As vezes esqueço meus próprios costumes, tenho vergonha de dizer o que quero, o que penso, a quem mais tenho liberdade.
Meus defeitos cada vez mais afloram, mas só aparecem no meu jardim.
Meu ego se acomodou em seu lar, doce lar e me deixou aqui, sem proteção contra mim mesmo.
Eu sou o pior de mim, sei a dor e a delícia de ser o que sou. Tenho me deliciado menos do que deveria, a dor me consome de mais.
Me mostre minhas qualidades e elas serão suas, só pra te agradar. Estou em uma fase que nada de mim me satisfaz. Lhe entrego meu eu, mas sem desistir de mim. Tente fazer dele sua felicidade instantânea sem trazer minha morte súbita. Metade de mim é amor, a outra... é tédio.
Traga-me de volta minha própria luz, sou vaga-lume que esqueceu como se brilha. Estou à procura do meu eu, que já encontrei mas nem todos conseguem ver.
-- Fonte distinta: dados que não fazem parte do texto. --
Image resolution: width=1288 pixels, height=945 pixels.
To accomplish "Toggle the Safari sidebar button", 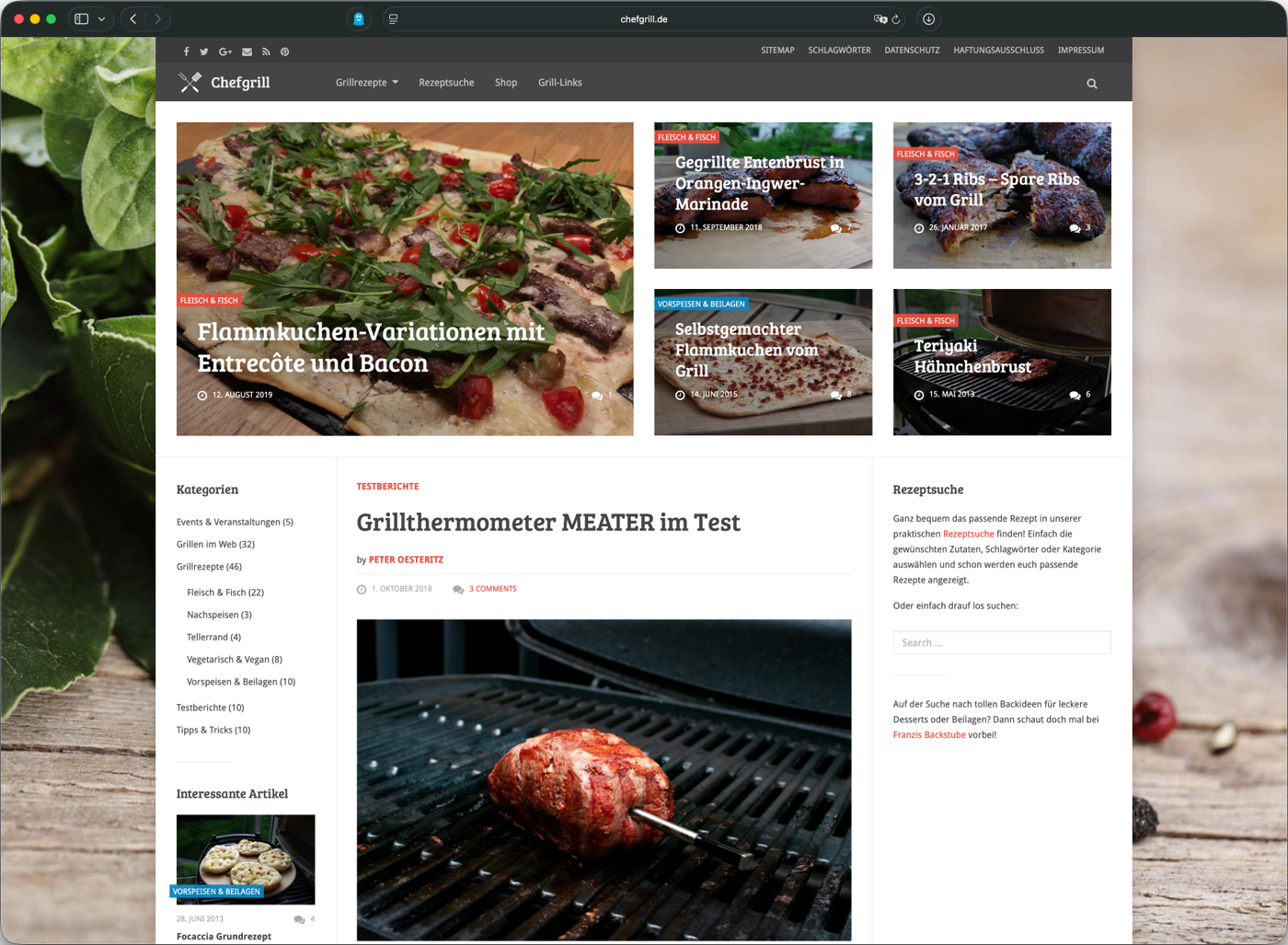I will [x=82, y=18].
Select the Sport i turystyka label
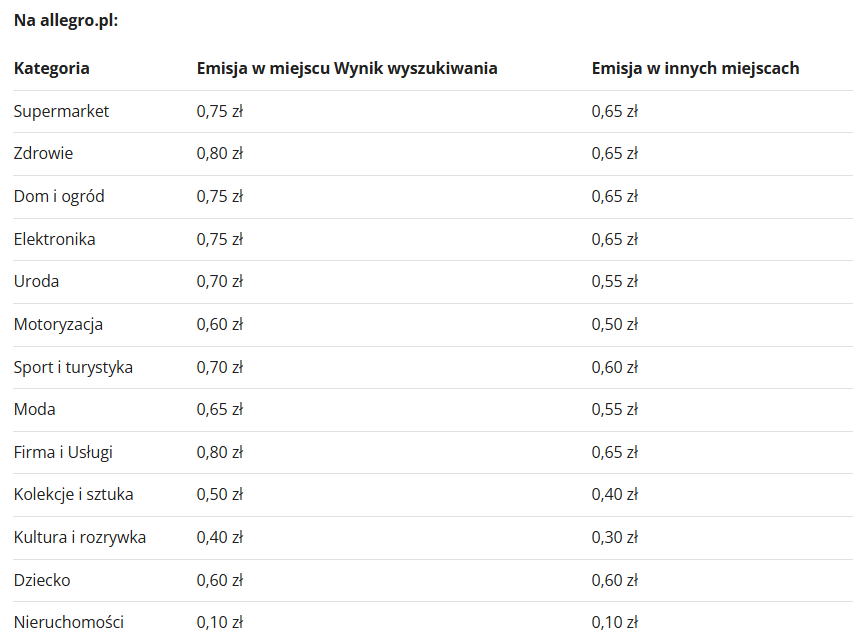 click(73, 367)
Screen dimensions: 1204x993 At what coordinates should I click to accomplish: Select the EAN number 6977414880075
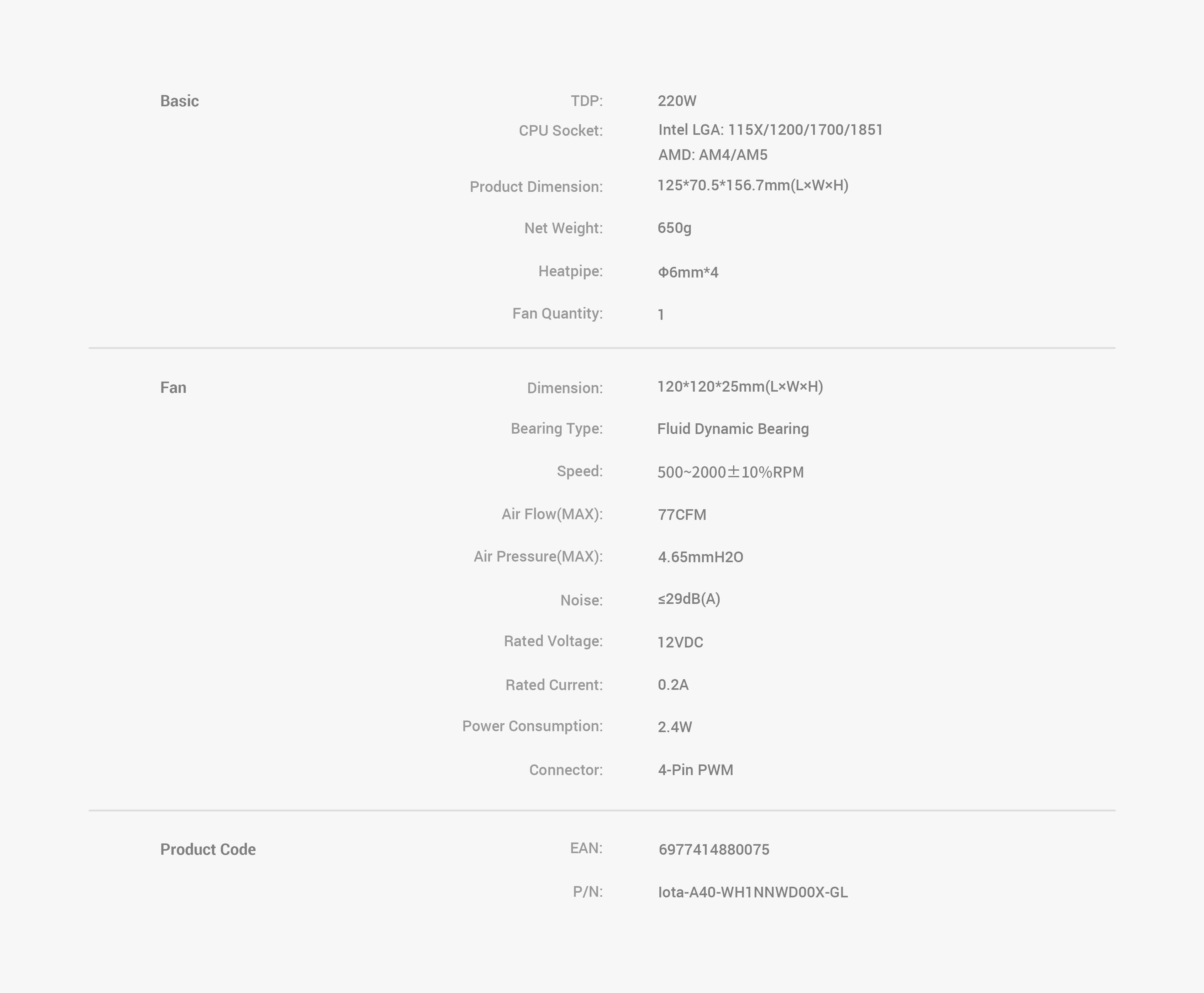point(713,849)
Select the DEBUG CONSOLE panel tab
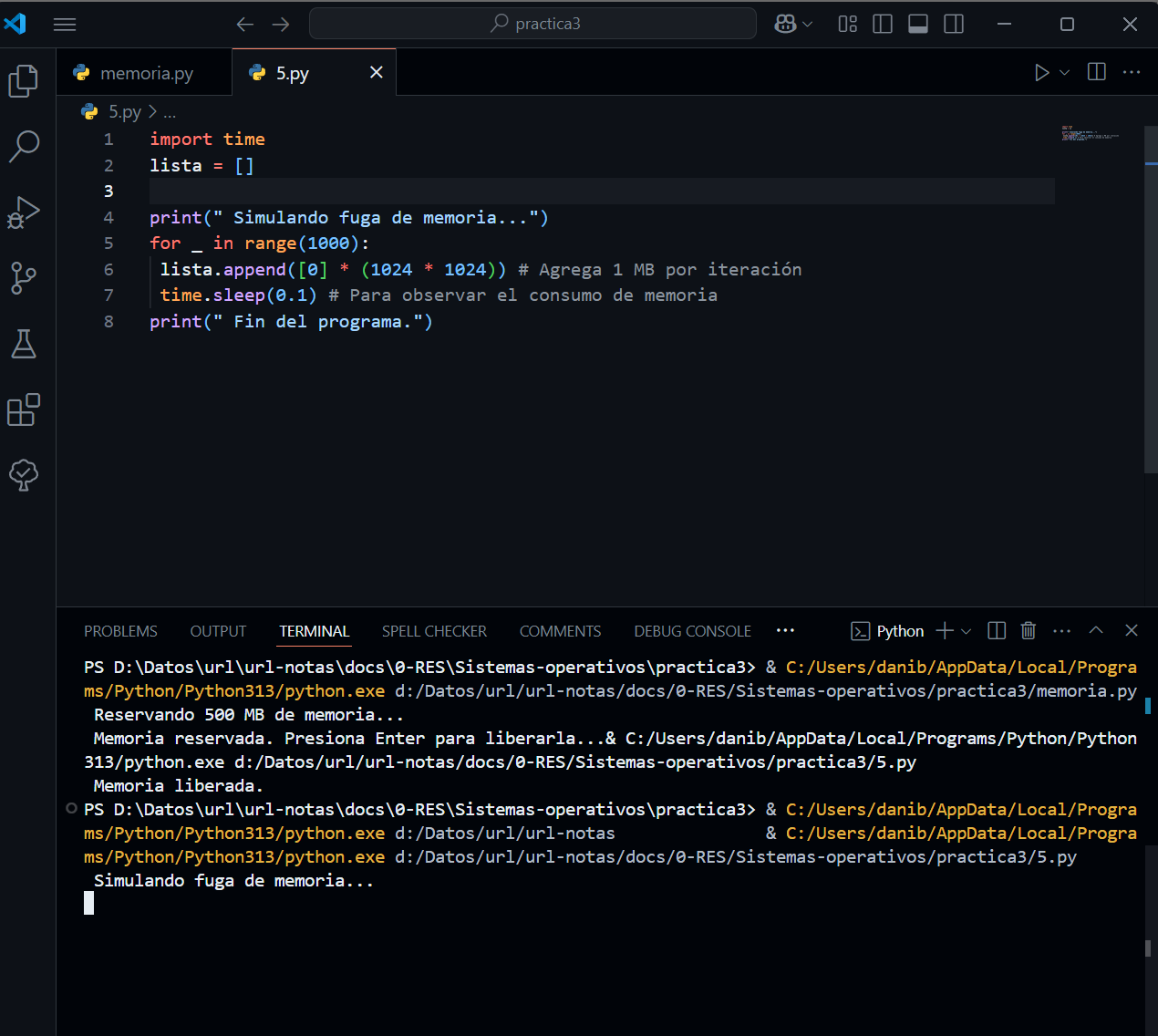The width and height of the screenshot is (1158, 1036). point(692,631)
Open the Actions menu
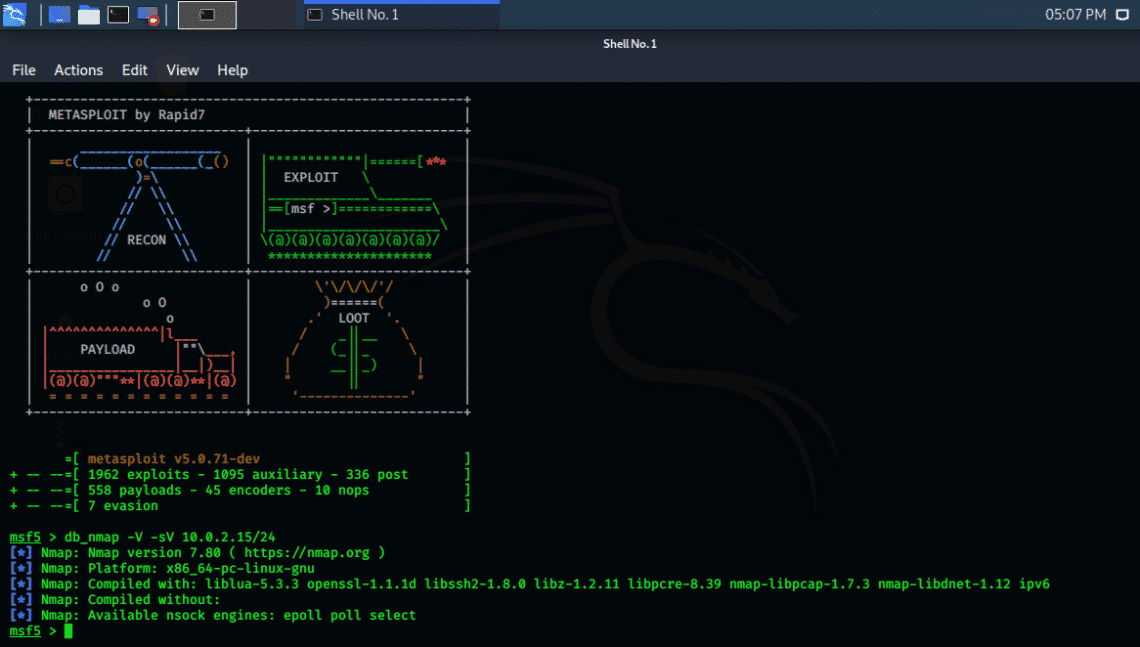The image size is (1140, 647). [x=78, y=70]
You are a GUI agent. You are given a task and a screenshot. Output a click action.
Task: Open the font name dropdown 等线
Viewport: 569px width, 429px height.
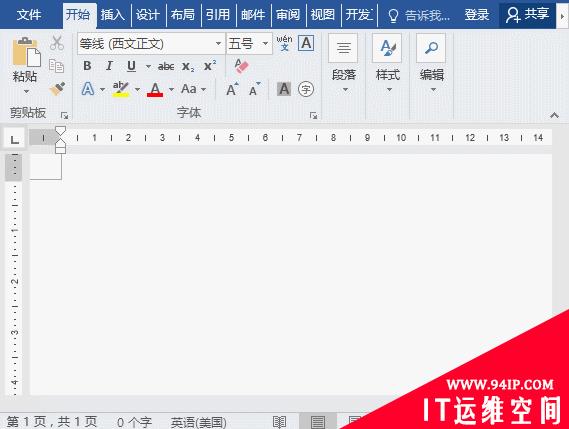click(151, 44)
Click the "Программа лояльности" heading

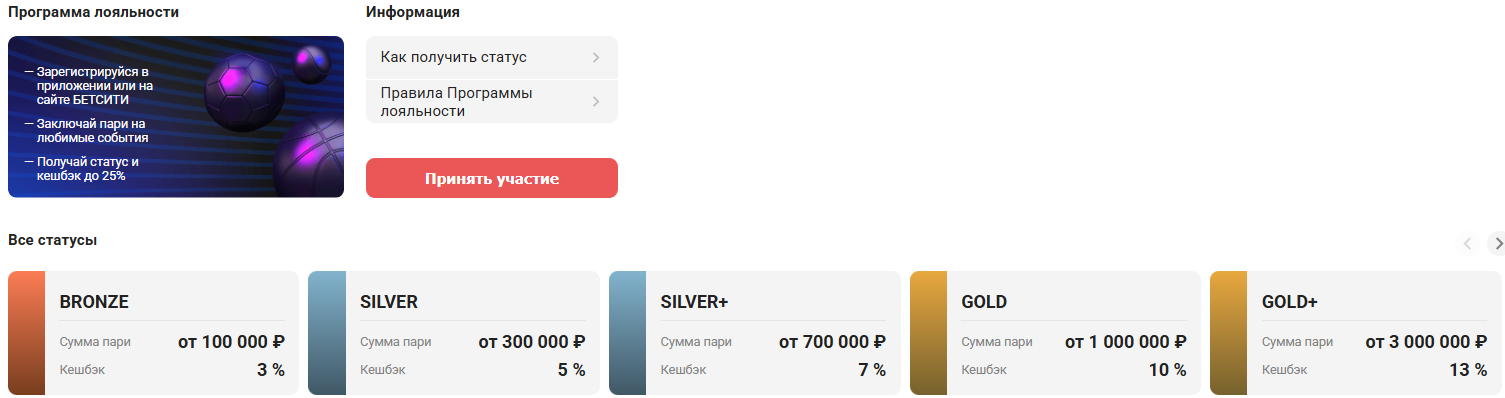[94, 12]

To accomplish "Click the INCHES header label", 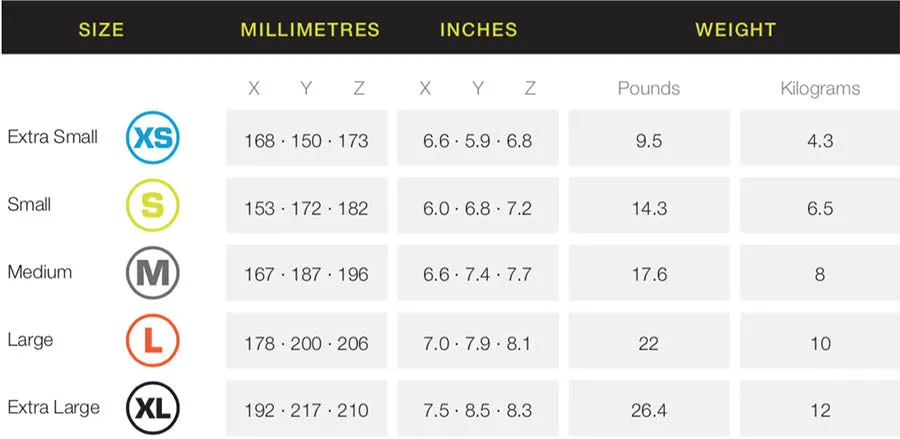I will coord(478,29).
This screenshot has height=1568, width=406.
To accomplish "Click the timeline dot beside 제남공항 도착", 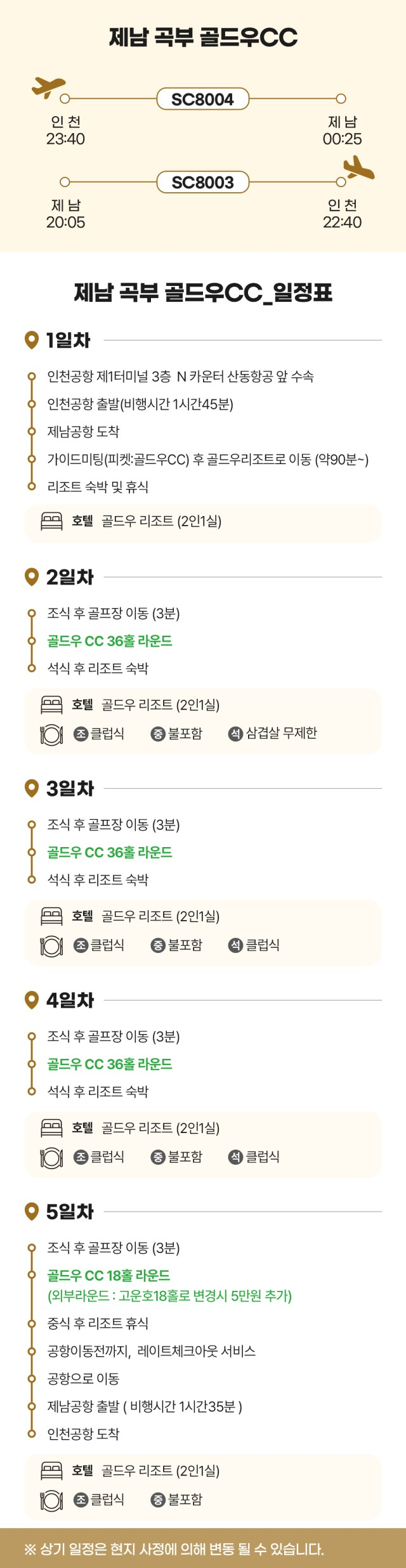I will 31,432.
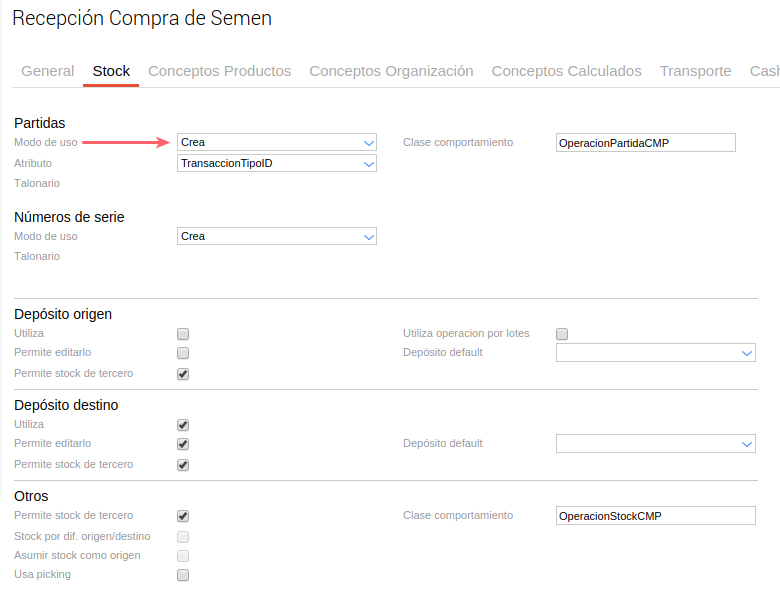This screenshot has height=610, width=780.
Task: Expand Partidas Modo de uso dropdown
Action: pos(276,142)
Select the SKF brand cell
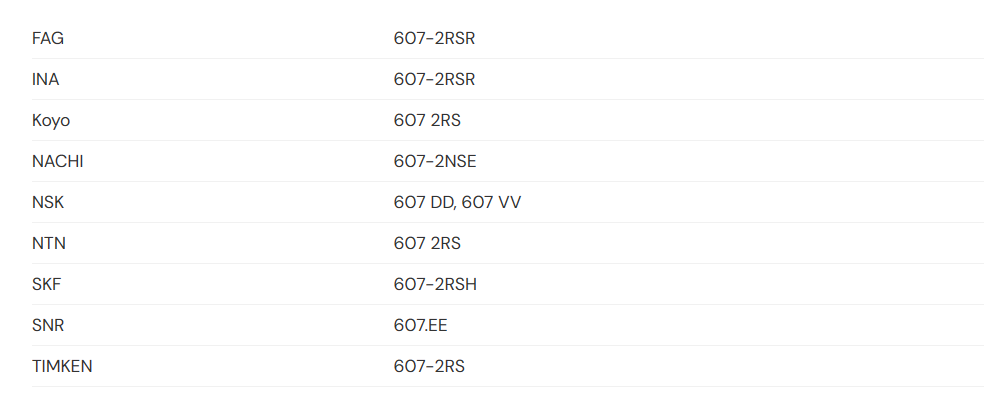This screenshot has width=984, height=411. [x=46, y=285]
Ando em círculos e grito, grito alucinantemente como se a senha do meu cadeado se abrisse com ondas sonoras, mas o único cativo liberto é o som da minha voz.
Busco incessantemente a loucura que muitos ousam desfrutar, mas não é questão de coragem. Ela está na minha frente, sobre uma mesa alta e clara, o que nos divide é apenas uma camada de vidro fina e quebrável, mas não posso fazer nada, o meu soco se compara à uma leve brisa de inverno, fria e seca.